Acórdão oficializa rejeição de recursos e abre novo prazo para recursos
O Supremo Tribunal Federal (STF) divulgou o acórdão que formaliza a decisão de rejeitar os recursos apresentados por Jair Bolsonaro (PL) e por outros seis condenados pela tentativa de golpe de Estado. O STF manteve integralmente as penas definidas em setembro.
O documento, disponibilizado no Diário de Justiça Eletrônico, oficializa o resultado do julgamento realizado no plenário virtual e, conforme destacou o jornal O Globo, abre prazo para que as defesas apresentem novos recursos. A Primeira Turma rejeitou, por unanimidade, os embargos de declaração — instrumento utilizado para esclarecer eventuais omissões, contradições ou obscuridades.
A elaboração do acórdão ocorreu de forma célere, já que a decisão foi tomada em sessão virtual, com voto único do relator Alexandre de Moraes. Todos os demais ministros acompanharam integralmente o entendimento, sem manifestações individuais.
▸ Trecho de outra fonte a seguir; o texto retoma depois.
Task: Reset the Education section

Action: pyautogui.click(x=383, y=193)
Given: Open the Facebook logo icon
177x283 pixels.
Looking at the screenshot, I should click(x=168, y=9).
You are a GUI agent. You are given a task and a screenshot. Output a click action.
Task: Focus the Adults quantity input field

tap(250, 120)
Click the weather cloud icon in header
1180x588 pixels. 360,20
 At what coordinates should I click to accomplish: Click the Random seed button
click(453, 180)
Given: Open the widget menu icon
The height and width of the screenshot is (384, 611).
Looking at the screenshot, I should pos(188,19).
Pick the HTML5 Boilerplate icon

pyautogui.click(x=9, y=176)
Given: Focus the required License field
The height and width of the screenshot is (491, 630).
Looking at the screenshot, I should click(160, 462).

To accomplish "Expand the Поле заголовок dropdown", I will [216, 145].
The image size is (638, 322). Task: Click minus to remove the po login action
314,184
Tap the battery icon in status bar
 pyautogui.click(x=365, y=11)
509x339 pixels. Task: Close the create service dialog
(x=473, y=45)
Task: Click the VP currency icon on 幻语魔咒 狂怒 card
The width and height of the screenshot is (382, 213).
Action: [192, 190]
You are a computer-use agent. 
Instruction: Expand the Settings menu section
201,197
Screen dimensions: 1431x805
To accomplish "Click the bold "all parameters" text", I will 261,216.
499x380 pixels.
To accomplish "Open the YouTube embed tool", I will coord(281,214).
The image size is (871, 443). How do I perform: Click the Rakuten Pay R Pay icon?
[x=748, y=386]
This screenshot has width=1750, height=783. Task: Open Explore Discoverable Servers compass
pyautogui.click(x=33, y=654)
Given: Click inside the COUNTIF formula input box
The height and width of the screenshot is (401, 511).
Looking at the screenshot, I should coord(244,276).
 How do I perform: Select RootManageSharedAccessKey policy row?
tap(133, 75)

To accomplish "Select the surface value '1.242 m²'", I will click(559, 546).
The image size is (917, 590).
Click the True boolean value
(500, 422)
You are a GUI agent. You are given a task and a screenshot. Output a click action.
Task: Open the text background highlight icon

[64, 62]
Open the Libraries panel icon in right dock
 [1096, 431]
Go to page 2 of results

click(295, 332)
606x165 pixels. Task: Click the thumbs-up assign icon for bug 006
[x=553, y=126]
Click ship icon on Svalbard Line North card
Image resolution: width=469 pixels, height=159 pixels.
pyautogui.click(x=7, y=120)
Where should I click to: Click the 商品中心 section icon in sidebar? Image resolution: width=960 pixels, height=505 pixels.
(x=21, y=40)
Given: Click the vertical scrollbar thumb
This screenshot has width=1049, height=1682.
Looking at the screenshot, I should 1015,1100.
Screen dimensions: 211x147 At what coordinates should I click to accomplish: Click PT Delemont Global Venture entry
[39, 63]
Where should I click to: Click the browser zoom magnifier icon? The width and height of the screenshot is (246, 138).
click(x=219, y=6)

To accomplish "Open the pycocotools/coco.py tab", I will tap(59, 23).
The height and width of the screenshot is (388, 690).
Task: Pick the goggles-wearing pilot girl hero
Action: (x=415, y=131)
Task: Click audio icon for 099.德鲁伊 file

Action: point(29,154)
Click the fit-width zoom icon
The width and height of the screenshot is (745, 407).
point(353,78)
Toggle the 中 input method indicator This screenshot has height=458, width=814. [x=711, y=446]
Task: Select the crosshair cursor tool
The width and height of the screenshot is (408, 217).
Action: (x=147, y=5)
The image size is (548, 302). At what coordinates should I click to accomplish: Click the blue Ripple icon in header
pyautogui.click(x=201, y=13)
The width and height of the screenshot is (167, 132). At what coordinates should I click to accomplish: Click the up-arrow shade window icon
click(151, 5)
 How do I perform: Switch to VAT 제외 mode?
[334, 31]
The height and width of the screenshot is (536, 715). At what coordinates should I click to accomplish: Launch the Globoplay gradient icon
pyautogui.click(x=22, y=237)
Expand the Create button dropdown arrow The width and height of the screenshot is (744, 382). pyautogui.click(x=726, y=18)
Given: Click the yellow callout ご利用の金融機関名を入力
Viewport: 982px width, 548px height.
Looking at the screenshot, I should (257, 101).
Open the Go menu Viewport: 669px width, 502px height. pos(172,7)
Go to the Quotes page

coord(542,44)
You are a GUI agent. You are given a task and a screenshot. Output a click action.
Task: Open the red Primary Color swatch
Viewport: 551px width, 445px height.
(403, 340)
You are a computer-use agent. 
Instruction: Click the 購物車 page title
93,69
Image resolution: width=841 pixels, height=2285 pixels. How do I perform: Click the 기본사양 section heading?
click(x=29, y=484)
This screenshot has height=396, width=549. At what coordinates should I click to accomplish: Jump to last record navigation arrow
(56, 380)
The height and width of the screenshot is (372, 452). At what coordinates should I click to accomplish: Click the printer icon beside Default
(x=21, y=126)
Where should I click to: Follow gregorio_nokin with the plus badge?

Além de Bolsonaro, permaneceram válidas as condenações dos ex-ministros Walter Braga Netto, Anderson Torres, Augusto Heleno e Paulo Sérgio Nogueira; do ex-comandante da Marinha Almir Garnier Santos; e do deputado federal Alexandre Ramagem (PL-RJ).
Bolsonaro foi condenado a 27 anos e três meses de prisão. As penas dos demais variam entre 26 e 16 anos. Entre os oito envolvidos, apenas o tenente-coronel Mauro Cid não recorreu da sentença inicial. Ele recebeu pena de dois anos em regime aberto, já em cumprimento, conforme previsto em seu acordo de colaboração premiada.
Prazos e novos recursos possíveis
Com o acórdão publicado, abre-se novamente prazo para que as defesas tentem novos recursos. Os advogados podem protocolar novos embargos de declaração — conhecidos como “embargos dos embargos” — no período de cinco dias. Também há a possibilidade de apresentação de embargos infringentes, cujo prazo é de 15 dias. Entretanto, como a contagem teve início com o primeiro acórdão e foi interrompida com a apresentação dos primeiros embargos, restam agora apenas 10 dias.
A legislação não estabelece limite para embargos de declaração, mas o Código de Processo Civil prevê que eles não serão admitidos quando os dois últimos forem considerados “meramente protelatórios”. No julgamento mais recente, a Primeira Turma concluiu que não havia qualquer ponto a ser revisto no resultado da condenação, embora as defesas ainda possam alegar que determinados questionamentos não foram examinados.
Já os embargos infringentes só são cabíveis em decisões não unânimes e, segundo entendimento atual do próprio STF, exigem ao menos dois votos divergentes. No caso de Bolsonaro e da maior parte dos demais réus, houve apenas um voto pela absolvição, proferido pelo ministro Luiz Fux. Assim, a possibilidade de esse tipo de recurso avançar é considerada remota.